The threat to very large and digital-only institutions is a lack of human interaction. Their opportunity is to couple their tech investment with education targeted at the worries that keep customers up at night.

Community institutions have the inverse threat and opportunity. They have the power of deep, personal relationships built on the expertise of staff helping at branches. In-person interaction remains their competitive advantage. As we’ve seen, the threat is that they lose their advantage when consumers stop interacting in-person, either by government mandate or change in preference. Local banking’s opportunity is to use technology to bring staff expertise to customers, especially to those who do not go to branches.

These opportunities and threats are summarized in the graphic below.

Opportunities threats for financial institutions

Delivering Expertise as a Differentiator

Digital banking enhancements like account opening are becoming table stakes very quickly, regardless of institution size. The differentiator for consumers has become education that helps them make financial decisions, especially in an age where the internet clarifies and confuses in equal amounts. After consumers come in the door from a financial institution’s current digital offering, there is a huge open field of opportunity to engage and interact with them in a way that’s going to create tremendous loyalty and advocacy.

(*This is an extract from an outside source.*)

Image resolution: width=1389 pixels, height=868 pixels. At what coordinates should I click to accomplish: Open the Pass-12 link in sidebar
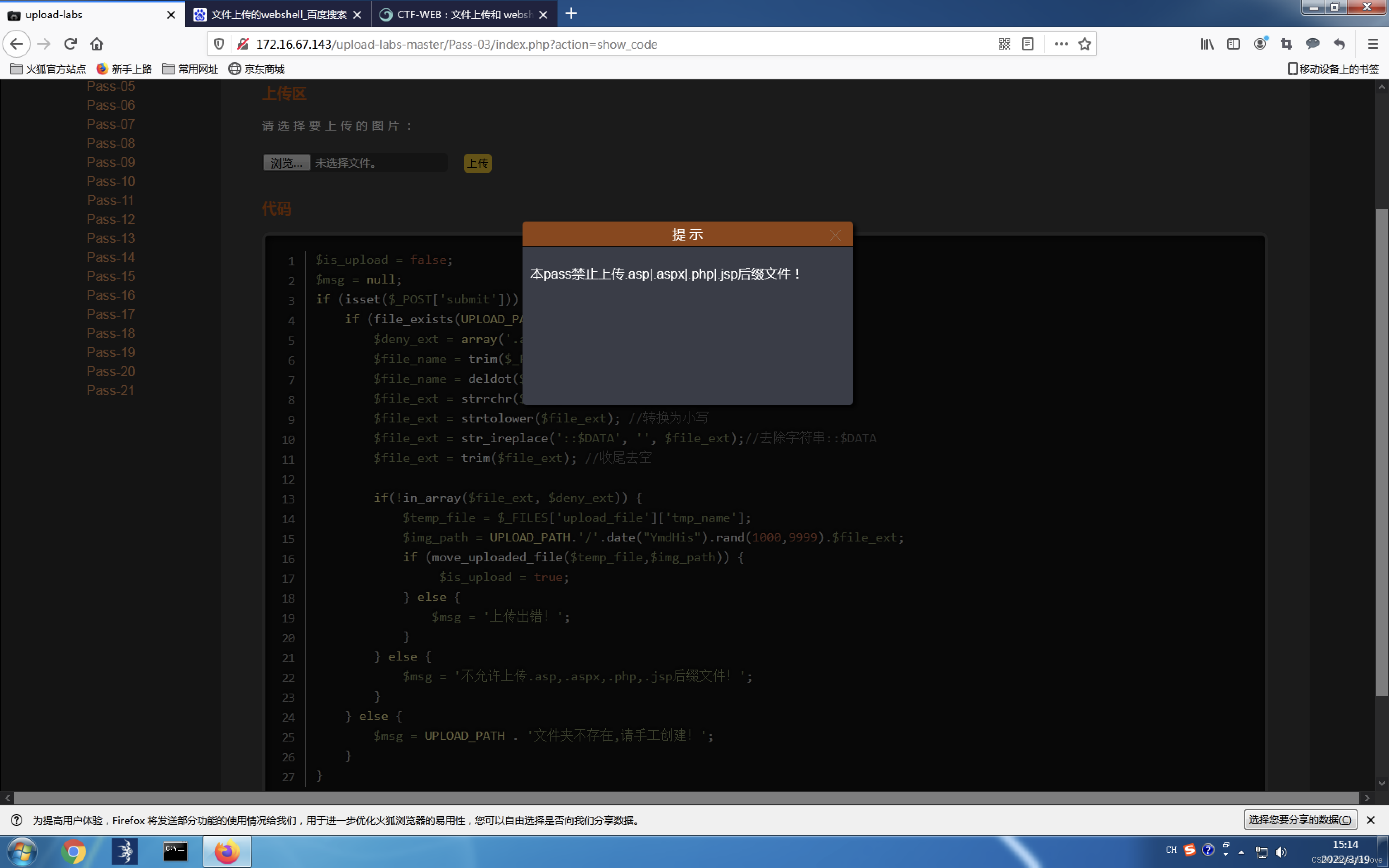[x=111, y=219]
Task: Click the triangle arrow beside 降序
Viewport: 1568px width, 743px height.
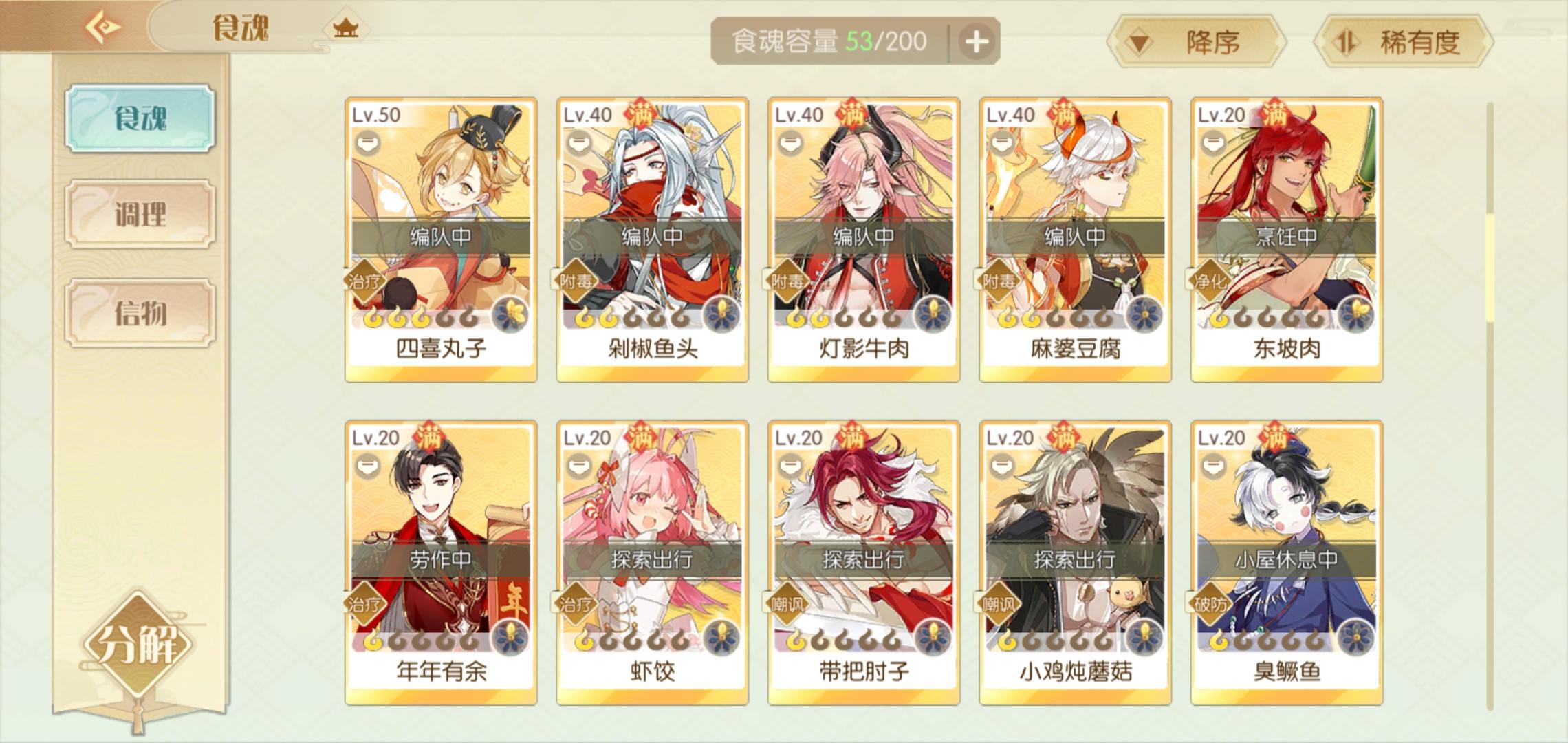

How can banking institutions provide consumers advice that they value? James Robert Lay, best-selling author and CEO of the Digital Growth Institute, shared a three-step process for learning consumers’ needs:

  • Ask about what keeps them up at night.
  • Learn from their responses.
  • Craft solutions to those pain points.

When an institution has an “open and empathetic ear,” said Lay, the process of providing valued advice becomes much easier. “You don’t have to wonder how to help consumers,” he said. “They will tell you how they want to be helped.”

With the knowledge of customer or member needs in hand, digital can magnify growth, especially when technology provides scale. “If I’m a community banker or credit union leader, or just a legacy financial brand, digital has been viewed as an expense because it requires some investment, whether that be on the technology side or the content-creation side,” Lay stated. “After that investment, though, it becomes an accelerant.”

Given the banking technology available today, financial institutions also can learn consumer pain points by combining data with knowledge about personal finance. Data can inform consumer engagement centered on big financial milestones. Delivering relevant and more helpful recommendations builds significant trust.

Further, smart managers at community banks and credit unions are asking how they can use digital to their advantage. They are looking at how they position their business as that guide and financial partner. By looking for ways to put their arms around the consumer, digitally speaking, customers will feel taken care of and understood, creating serious opportunity.

Building a Winning Team

As organizations seek to pivot on consumer needs, community financial institutions have an advantage in their smaller scale. As Lay said, “They can pivot faster. It’s like the dinosaurs. The smaller, more-adaptable, nimble creatures survived and then thrived.”

Management at institutions of any size will need to be agile with staffing to make way for digital growth. Often financial institutions use legacy staff in roles not paired with their skillsets. In order to truly transform, they will need to develop staff or hire new capabilities. Even after a financial institution has the right players in the right seats, said Lay, training remains continuous because “digital will evolve at an exponential pace in the years to come.”

Banking is traditionally a financial accounting industry that focuses on the profit and loss statement before matching talent to strategy. Now is the time for bank and credit union managers to rethink how sales and marketing come together. Lay, Kilmer and I agree, the two must align and become “the growth team” if institutions want to achieve success in the digital age.